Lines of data
>>

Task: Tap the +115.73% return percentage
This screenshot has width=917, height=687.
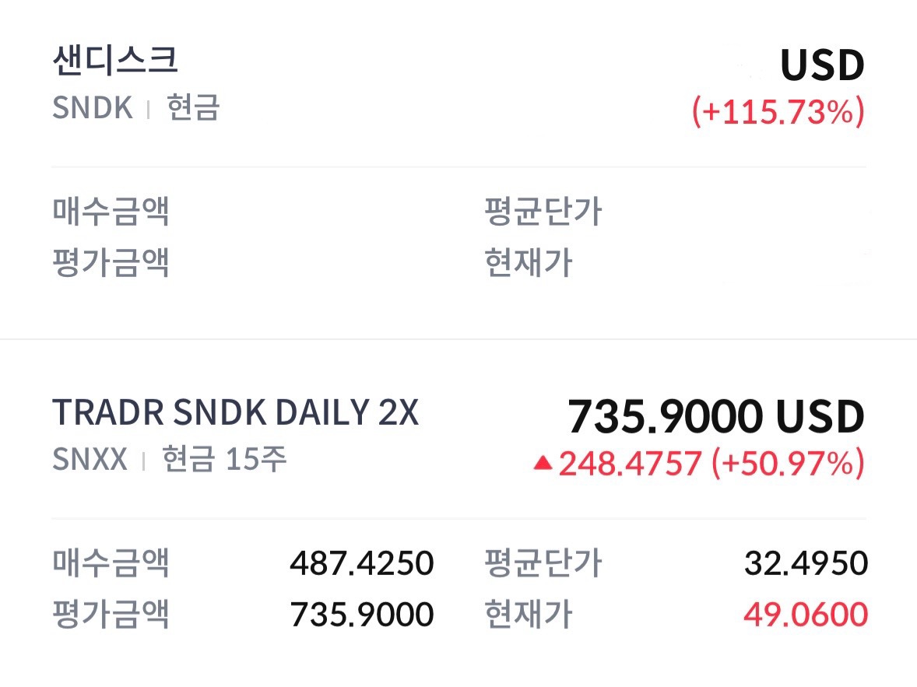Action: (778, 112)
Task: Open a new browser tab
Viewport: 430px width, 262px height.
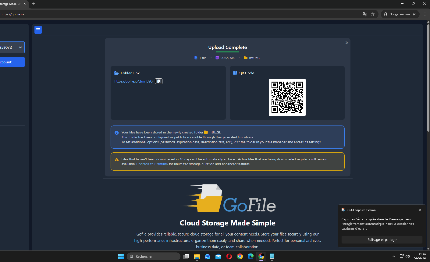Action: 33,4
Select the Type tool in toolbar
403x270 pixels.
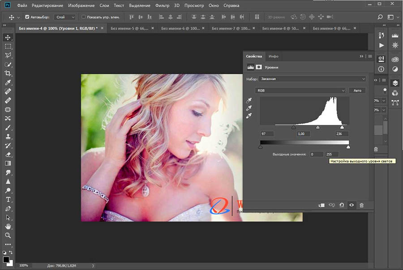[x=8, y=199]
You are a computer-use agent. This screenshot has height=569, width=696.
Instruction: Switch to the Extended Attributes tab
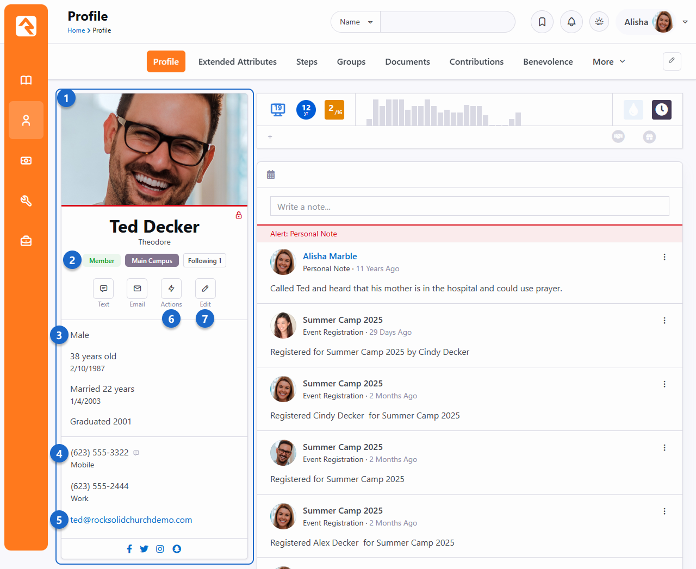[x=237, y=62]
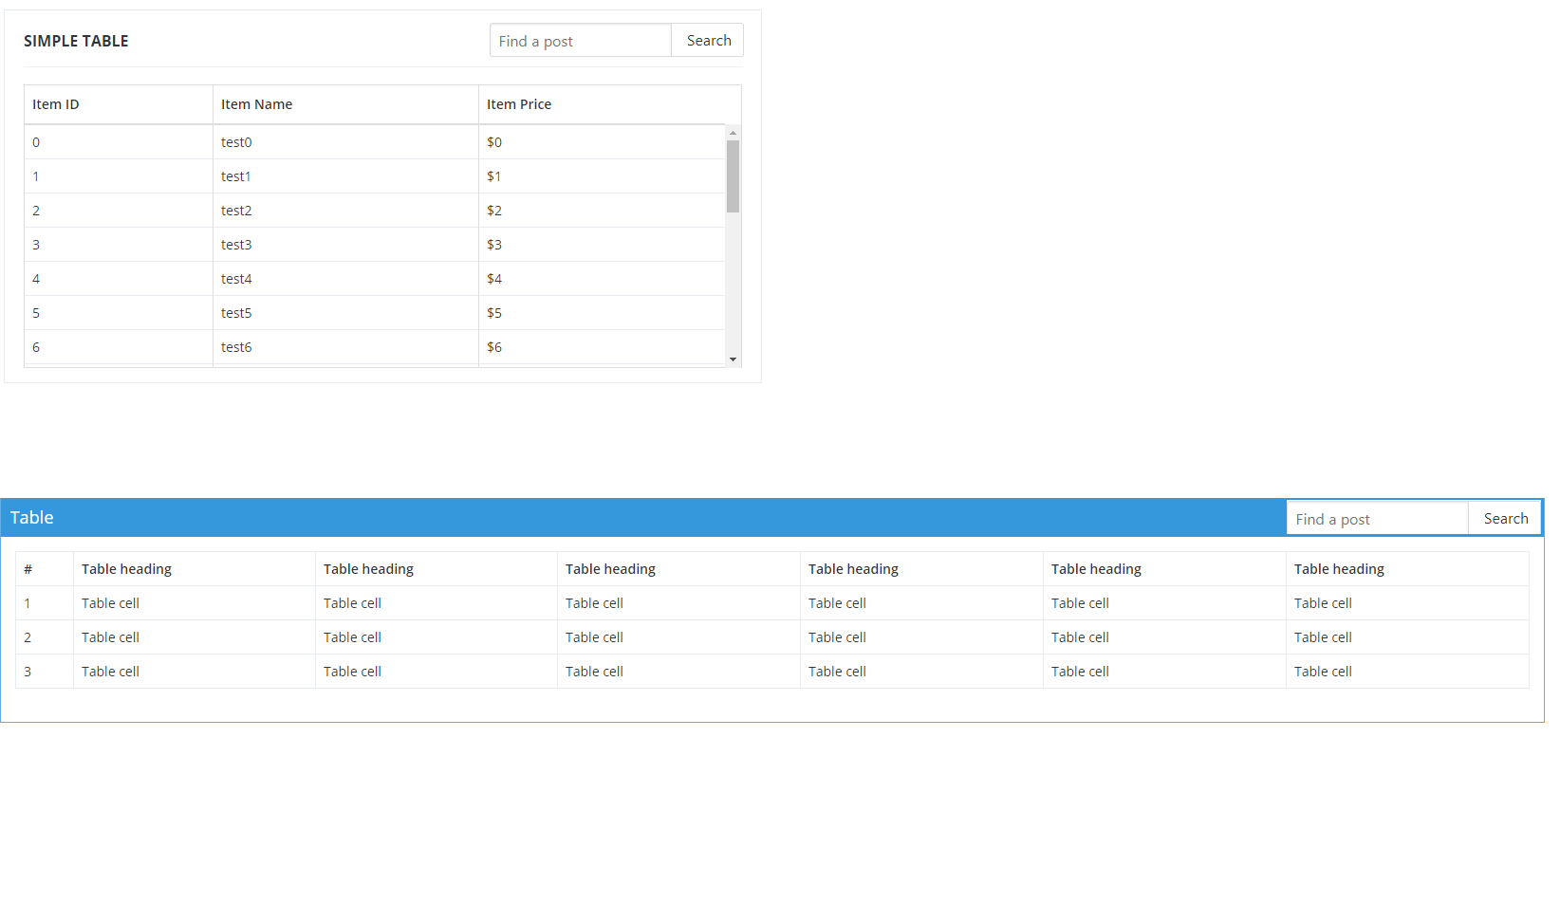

<<

Output every one of the lines of data above as a Markdown table with two columns, Row and Line, giving each nonblank line its own numbered row. Leave the pictures out.

| Row | Line |
|---|---|
| 1 | Task: Tap the +115.73% return percentage |
| 2 | This screenshot has width=917, height=687. |
| 3 | Action: (778, 112) |
| 4 | Task: Open a new browser tab |
| 5 | Viewport: 430px width, 262px height. |
| 6 | Action: 33,4 |
| 7 | Select the Type tool in toolbar |
| 8 | 403x270 pixels. |
| 9 | [x=8, y=199] |
| 10 | You are a computer-use agent. This screenshot has height=569, width=696. |
| 11 | Instruction: Switch to the Extended Attributes tab |
| 12 | [x=237, y=62] |